Christopher Marlowe’s The Jew of Malta is a significant example of the transition from Morality Plays to a period of more developed and mature drama in the Elizabethan period. The themes that Marlowe handles and the protagonist he presents in the play emerge as aspects of a distinctive approach to dramatic representation and the concept of drama of that time. The play is set against the background of the struggle for economic, political, and military dominance between the Catholic Spain and Moslem Ottoman Empires and the Catholic administration and Jewish mercantile class in Malta. Religious conflicts and bigotry, intrigues, betrayals, and revenge plans committed by almost all characters representing different religious communities, ethnic prejudices that affect not only individuals but also the whole society, greed, and moral corruption emerge as the basic themes.

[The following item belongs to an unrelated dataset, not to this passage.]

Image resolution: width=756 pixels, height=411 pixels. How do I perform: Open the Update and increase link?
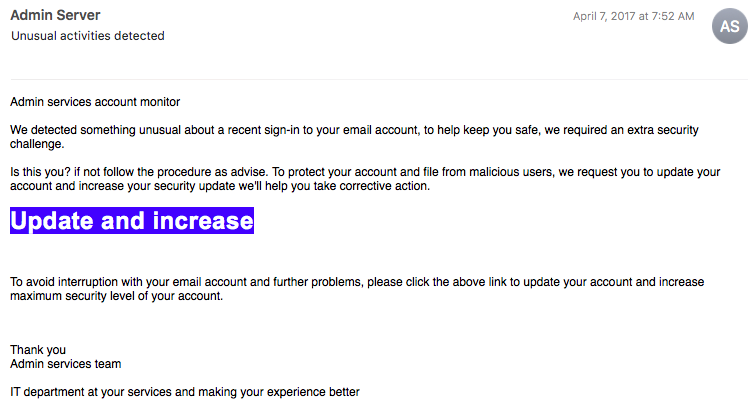point(132,220)
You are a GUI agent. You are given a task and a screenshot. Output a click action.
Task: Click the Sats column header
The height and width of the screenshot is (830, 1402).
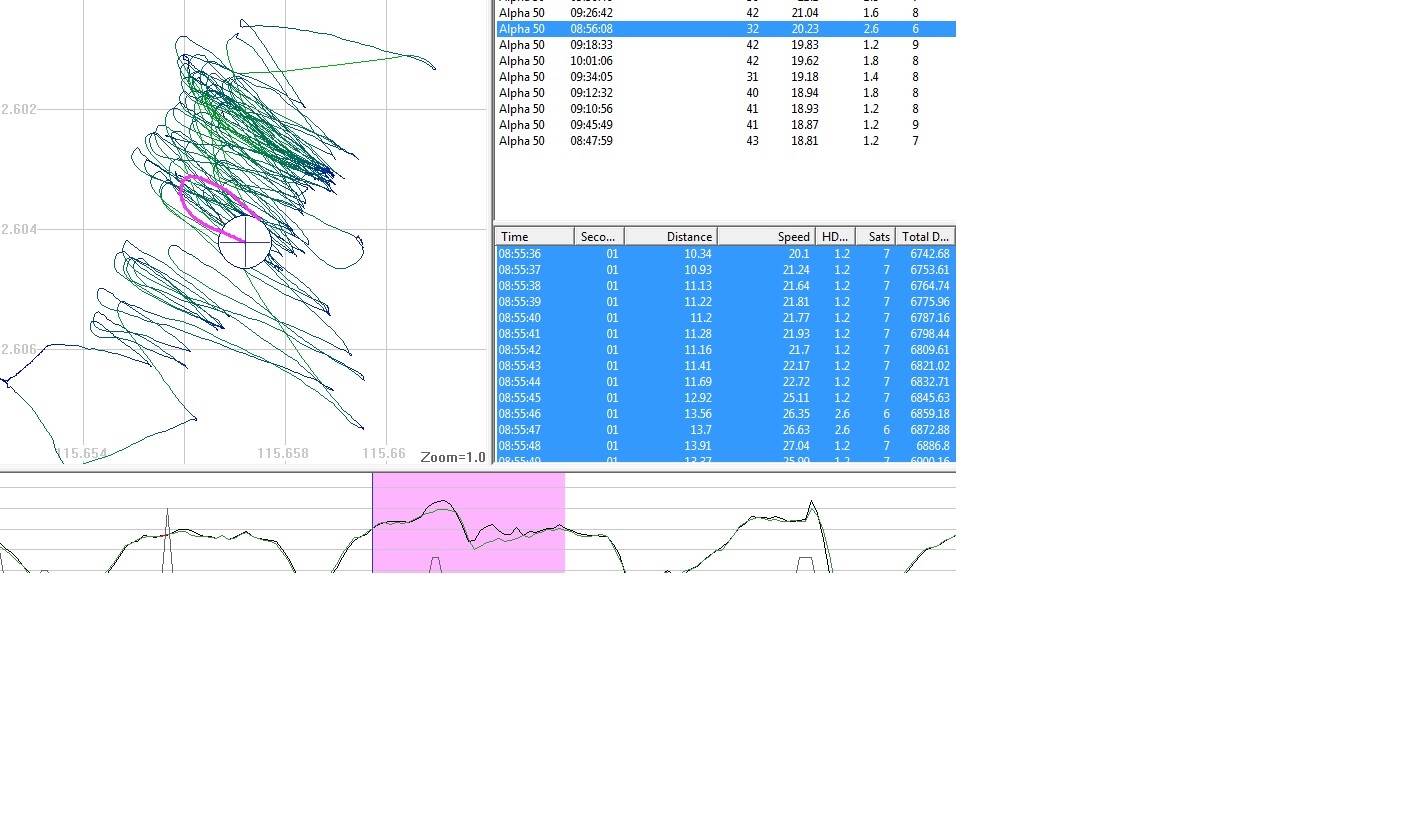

Although the full title of the play was Famous Tragedy of the Rich Jew of Malta, the play could not gain the status of a tragedy in the Aristotelian or Elizabethan sense of the word for many critics due to its dominant farcical characteristics. For a modern reader, however, The Jew of Malta can be considered as a satirical tragedy, the tragedy not of the protagonist Barabas, but of humanity that craves material benefits and political power, and for the sake of achieving these, commits all kinds of villanies including exploitation, theft, and murder, and as a result, socially experiences the fall of the tragic hero.